Pour comprendre pourquoi, Hochbaum, Sabatini et leur équipe ont procédé au séquençage génétique de cellules corticales individuelles chez la souris. Ils ont découvert que l’hormone agit sur les circuits neuronaux du cortex en activant divers gènes, ce qui modifie essentiellement le câblage des cellules cérébrales.
De plus, lorsque les chercheurs ont induit des niveaux plus élevés d’hormones thyroïdiennes dans le cortex, les souris sont devenues plus disposées à explorer l’environnement et à prendre des risques.
À l’inverse, lorsque les chercheurs ont bloqué l’action de l’hormone uniquement dans le cortex, les animaux n’ont plus modifié la quantité d’exploration qu’ils effectuaient en fonction des niveaux d’hormones thyroïdiennes.
« Cela nous a montré que l’hormone thyroïdienne fait des choses importantes directement dans le cortex », a déclaré Hochbaum.
Mais ces résultats soulèvent une nouvelle question : pourquoi serait-il bénéfique pour une hormone qui contrôle le métabolisme de modifier également les circuits cérébraux qui affectent le comportement ?
Pour répondre à cette question, les chercheurs se sont tournés vers des études de terrain publiées précédemment, qui ont observé le comportement dans la nature et mesuré les hormones thyroïdiennes de lémuriens, de singes-écureuils et d'autres mammifères. La recherche a révélé que les niveaux d'hormones, et par conséquent les taux métaboliques, avaient tendance à être plus élevés pendant les saisons plus chaudes, lorsque la nourriture et les ressources étaient plus abondantes – et que les animaux exploraient davantage pendant ces saisons.
Les études, combinées aux nouvelles découvertes, a déclaré Hochbaum, fournissent un lien manquant essentiel entre les effets de l'hormone thyroïdienne sur le cerveau et le corps.
« Nous pensons que l'hormone thyroïdienne agit directement sur les circuits cérébraux pour coordonner les comportements exploratoires avec le taux métabolique », a-t-il ajouté. « Elle synchronise votre cerveau et votre corps avec l'environnement actuel. »

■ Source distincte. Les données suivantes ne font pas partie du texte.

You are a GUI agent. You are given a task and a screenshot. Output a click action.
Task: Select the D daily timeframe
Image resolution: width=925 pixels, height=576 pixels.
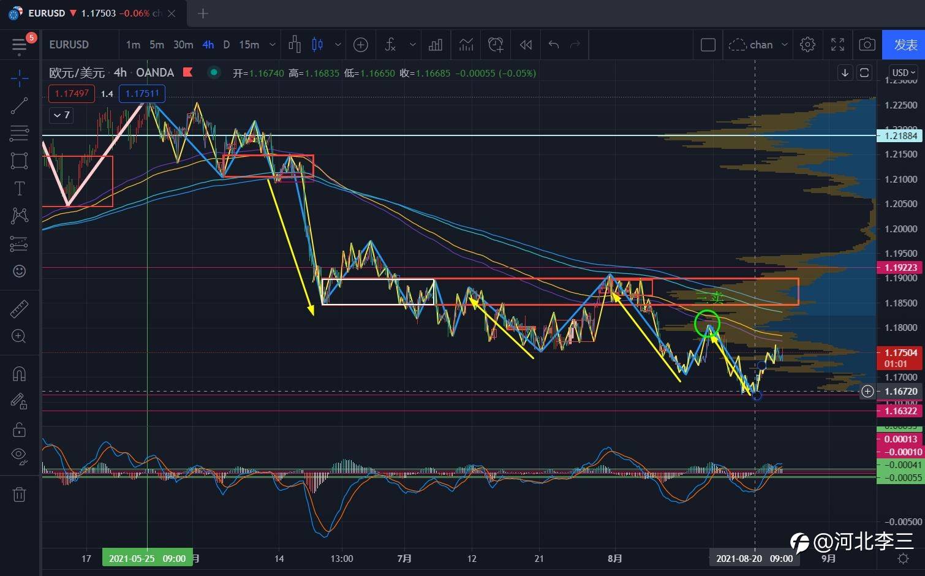pyautogui.click(x=226, y=45)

Ou, comme le dit Sabatini, « il semble que l’hormone thyroïdienne incite le corps à dire au cerveau d’aller explorer et capturer des ressources. »
Regard vers l'avenir
La manière dont l'hormone thyroïdienne régule la physiologie est hautement conservée entre les humains et les autres mammifères, ont déclaré les chercheurs, ils soupçonnent donc qu'une connexion cerveau-corps similaire existe chez les humains.
En fait, une étude de 2024 menée par les mêmes chercheurs a établi un lien entre des niveaux d’hormones thyroïdiennes plus élevés chez les adultes américains et des niveaux d’emploi plus élevés et un plus grand nombre d’heures travaillées.
Les chercheurs étudient actuellement ce lien chez les Indonésiens qui ont vécu le tsunami de 2004. Ils souhaitent savoir si le traumatisme psychologique causé par la catastrophe naturelle a entraîné des changements à long terme dans les niveaux d’hormones thyroïdiennes.
L’équipe souhaite également étudier la biologie fondamentale des circuits cérébraux exploratoires activés par une augmentation des hormones thyroïdiennes. Les chercheurs espèrent que leurs travaux permettront de mettre en lumière des circuits cérébraux liés à des troubles psychiatriques tels que la dépression et le trouble bipolaire.
« L’idée est que ces conditions façonnent également l’activité exploratoire, donc peut-être que la manipulation de l’hormone thyroïdienne pour modifier les circuits cérébraux révélera des points d’entrée pertinents pour le traitement », a déclaré Hochbaum.